• **TASK PROMPT**
Which lines of the records contain the word "Open"? Copy each one.

====

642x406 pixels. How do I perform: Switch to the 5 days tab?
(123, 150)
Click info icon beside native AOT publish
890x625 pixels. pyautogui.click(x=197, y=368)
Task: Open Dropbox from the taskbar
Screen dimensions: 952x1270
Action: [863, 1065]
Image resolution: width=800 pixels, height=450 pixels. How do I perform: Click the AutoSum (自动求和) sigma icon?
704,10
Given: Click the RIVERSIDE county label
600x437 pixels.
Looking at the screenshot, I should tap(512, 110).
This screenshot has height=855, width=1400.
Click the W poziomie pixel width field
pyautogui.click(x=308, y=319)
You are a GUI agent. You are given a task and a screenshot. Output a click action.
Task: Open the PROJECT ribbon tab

====

• **WRITTEN RESPONSE**
Task: Open Dropbox from the taskbar
Task: Open the PROJECT ribbon tab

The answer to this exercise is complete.